--- SOURCE MATERIAL ---
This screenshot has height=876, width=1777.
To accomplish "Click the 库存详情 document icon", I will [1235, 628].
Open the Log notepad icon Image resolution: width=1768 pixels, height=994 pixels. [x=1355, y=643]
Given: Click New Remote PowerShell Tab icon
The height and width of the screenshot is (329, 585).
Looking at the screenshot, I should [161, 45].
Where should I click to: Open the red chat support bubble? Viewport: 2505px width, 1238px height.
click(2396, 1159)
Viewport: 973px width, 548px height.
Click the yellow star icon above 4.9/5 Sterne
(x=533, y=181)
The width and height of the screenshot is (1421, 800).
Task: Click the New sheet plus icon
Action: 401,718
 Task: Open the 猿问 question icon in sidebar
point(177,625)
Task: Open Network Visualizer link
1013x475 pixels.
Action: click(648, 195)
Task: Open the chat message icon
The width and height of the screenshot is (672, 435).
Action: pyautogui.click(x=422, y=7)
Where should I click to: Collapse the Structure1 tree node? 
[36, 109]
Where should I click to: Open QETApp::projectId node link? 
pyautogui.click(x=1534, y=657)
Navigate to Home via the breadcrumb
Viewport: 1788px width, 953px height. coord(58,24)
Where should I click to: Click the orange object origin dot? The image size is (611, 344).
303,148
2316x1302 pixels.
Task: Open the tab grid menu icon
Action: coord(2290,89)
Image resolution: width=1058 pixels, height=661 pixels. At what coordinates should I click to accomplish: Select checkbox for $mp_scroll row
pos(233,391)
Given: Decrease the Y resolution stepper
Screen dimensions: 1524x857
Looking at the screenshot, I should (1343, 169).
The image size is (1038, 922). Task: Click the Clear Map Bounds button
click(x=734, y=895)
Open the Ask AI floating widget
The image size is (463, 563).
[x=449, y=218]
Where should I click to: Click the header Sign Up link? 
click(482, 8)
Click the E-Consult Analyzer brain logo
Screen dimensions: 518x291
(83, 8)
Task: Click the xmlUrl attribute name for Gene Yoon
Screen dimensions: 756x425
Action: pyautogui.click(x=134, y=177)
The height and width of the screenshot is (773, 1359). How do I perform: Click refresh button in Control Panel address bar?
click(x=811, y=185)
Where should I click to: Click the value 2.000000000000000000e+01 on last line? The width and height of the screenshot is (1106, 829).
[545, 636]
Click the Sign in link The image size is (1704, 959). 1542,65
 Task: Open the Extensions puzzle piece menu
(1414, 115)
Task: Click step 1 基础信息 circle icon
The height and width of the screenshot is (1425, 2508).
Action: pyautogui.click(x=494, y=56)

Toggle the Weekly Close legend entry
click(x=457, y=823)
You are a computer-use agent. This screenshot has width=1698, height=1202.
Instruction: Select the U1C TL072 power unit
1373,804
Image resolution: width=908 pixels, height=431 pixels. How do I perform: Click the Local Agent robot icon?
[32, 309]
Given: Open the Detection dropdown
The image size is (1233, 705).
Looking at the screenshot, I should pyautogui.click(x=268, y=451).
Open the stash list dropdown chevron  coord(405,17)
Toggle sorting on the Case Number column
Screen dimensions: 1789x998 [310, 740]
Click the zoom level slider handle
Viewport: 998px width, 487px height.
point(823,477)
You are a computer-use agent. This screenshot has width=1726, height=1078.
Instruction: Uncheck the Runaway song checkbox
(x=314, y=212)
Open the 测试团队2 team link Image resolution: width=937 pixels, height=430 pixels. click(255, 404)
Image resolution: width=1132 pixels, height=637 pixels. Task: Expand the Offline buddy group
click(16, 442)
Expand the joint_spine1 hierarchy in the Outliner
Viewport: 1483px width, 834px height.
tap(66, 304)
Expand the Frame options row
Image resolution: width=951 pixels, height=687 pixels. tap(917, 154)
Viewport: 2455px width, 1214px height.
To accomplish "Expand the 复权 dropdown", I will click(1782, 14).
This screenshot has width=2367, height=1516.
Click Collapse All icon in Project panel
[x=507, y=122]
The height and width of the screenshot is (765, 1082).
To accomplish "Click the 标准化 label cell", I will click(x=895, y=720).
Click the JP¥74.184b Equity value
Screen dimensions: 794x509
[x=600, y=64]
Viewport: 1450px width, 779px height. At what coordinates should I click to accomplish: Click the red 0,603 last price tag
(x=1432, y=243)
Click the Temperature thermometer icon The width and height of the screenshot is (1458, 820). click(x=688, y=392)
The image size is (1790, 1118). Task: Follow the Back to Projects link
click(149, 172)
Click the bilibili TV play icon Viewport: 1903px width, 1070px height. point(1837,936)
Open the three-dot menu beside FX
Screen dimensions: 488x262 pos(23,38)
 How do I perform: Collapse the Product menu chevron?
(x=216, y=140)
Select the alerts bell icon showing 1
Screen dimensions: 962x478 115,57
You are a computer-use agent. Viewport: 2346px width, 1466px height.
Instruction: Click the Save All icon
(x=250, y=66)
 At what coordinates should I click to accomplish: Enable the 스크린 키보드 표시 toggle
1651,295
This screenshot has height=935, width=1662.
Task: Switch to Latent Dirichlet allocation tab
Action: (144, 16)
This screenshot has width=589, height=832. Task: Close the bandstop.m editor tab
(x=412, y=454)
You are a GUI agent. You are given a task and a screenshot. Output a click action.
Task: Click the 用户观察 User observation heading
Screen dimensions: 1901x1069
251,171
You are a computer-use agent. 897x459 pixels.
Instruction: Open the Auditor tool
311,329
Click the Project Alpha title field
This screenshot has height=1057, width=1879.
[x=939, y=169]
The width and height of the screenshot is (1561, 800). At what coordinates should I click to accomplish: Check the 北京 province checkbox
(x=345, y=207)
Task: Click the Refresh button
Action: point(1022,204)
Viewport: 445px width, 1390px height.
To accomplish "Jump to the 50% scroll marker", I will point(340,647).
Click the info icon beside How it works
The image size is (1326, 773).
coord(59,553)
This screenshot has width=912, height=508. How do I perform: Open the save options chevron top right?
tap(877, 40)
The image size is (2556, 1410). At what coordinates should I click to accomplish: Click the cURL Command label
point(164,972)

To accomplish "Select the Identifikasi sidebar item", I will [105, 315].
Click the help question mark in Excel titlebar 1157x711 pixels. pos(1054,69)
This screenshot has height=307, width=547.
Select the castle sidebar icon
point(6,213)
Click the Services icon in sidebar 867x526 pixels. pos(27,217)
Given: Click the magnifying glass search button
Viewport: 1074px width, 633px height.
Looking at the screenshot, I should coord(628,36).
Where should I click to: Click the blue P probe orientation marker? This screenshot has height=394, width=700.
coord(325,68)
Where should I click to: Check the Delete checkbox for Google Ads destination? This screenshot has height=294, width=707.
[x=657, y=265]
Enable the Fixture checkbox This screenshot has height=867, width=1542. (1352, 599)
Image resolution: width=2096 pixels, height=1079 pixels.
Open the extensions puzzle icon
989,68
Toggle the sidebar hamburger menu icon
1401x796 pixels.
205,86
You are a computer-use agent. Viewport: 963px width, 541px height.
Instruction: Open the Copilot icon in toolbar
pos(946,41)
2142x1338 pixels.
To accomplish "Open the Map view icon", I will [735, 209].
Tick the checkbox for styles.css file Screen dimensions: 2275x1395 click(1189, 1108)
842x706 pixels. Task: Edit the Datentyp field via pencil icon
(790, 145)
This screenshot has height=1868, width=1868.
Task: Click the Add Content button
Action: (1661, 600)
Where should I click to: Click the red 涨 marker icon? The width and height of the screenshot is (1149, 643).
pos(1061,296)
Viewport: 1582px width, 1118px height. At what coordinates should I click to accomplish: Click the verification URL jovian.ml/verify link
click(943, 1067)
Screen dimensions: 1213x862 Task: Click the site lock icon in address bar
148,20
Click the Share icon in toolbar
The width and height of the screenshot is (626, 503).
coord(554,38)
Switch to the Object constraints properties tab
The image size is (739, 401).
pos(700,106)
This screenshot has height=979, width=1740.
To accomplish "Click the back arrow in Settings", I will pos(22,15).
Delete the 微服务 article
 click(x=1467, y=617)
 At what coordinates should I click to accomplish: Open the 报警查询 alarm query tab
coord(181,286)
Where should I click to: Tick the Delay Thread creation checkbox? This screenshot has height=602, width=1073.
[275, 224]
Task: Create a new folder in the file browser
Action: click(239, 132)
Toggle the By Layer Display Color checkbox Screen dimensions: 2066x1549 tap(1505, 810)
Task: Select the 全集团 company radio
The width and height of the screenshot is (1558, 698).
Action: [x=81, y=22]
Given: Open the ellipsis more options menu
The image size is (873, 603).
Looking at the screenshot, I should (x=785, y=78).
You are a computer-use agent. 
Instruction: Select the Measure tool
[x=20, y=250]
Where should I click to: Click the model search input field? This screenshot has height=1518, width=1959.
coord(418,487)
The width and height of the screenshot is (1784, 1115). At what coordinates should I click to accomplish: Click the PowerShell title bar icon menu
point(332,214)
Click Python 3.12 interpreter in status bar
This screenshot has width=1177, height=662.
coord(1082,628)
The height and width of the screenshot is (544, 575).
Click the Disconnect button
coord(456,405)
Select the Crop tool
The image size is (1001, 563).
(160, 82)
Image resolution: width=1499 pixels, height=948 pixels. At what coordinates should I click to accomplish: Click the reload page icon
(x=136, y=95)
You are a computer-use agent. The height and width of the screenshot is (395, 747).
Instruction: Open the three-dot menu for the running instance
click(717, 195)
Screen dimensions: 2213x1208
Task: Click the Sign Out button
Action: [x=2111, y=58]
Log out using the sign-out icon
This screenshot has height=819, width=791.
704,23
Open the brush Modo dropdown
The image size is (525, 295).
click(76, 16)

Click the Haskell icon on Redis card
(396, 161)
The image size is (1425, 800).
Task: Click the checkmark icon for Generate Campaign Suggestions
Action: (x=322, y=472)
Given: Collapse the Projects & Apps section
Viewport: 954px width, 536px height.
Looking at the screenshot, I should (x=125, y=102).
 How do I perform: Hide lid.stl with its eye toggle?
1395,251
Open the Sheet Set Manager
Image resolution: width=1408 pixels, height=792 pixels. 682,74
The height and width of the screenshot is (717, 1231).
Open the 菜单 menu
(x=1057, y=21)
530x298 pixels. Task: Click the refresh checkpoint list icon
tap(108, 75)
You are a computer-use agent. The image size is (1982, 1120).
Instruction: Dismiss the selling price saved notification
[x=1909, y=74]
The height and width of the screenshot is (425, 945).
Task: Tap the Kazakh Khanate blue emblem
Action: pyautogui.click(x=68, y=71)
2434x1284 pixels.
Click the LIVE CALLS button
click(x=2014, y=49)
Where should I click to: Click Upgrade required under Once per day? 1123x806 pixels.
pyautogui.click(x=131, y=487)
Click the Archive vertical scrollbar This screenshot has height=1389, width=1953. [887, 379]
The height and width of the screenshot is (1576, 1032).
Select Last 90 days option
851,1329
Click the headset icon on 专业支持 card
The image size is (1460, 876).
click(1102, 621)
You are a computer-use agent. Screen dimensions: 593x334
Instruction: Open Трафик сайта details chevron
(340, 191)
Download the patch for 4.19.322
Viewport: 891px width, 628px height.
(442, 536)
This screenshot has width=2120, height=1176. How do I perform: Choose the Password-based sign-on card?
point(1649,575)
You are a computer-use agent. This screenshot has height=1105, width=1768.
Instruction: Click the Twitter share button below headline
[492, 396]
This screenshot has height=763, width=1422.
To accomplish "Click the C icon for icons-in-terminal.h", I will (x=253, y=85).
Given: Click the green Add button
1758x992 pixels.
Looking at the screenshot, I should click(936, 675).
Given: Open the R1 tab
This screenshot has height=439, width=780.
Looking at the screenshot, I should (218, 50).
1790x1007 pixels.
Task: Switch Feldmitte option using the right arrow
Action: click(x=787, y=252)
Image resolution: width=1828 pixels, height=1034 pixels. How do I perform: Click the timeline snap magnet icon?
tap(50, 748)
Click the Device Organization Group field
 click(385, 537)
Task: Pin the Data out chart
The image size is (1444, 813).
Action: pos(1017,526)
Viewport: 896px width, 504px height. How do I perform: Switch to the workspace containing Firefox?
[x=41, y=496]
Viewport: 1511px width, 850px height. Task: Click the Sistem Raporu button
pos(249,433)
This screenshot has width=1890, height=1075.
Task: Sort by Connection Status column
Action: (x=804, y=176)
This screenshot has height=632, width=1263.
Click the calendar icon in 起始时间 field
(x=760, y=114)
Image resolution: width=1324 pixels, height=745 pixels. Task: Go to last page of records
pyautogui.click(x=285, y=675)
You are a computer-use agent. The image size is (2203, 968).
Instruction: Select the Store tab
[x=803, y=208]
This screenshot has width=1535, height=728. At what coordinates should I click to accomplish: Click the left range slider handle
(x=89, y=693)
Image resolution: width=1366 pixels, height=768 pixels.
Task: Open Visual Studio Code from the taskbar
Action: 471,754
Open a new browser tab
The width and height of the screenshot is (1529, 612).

--- WHAT THIS TASK INVOLVES ---
Using the entries above, output exactly the lines between the line holding "Given: Click the magnifying" and the line holding "Tick the checkbox", end lines included, and nothing more.

--- WRITTEN SOLUTION ---
Given: Click the magnifying glass search button
Viewport: 1074px width, 633px height.
Looking at the screenshot, I should coord(628,36).
Where should I click to: Click the blue P probe orientation marker? This screenshot has height=394, width=700.
coord(325,68)
Where should I click to: Check the Delete checkbox for Google Ads destination? This screenshot has height=294, width=707.
[x=657, y=265]
Enable the Fixture checkbox This screenshot has height=867, width=1542. (1352, 599)
Image resolution: width=2096 pixels, height=1079 pixels.
Open the extensions puzzle icon
989,68
Toggle the sidebar hamburger menu icon
1401x796 pixels.
205,86
You are a computer-use agent. Viewport: 963px width, 541px height.
Instruction: Open the Copilot icon in toolbar
pos(946,41)
2142x1338 pixels.
To accomplish "Open the Map view icon", I will [735, 209].
Tick the checkbox for styles.css file Screen dimensions: 2275x1395 click(1189, 1108)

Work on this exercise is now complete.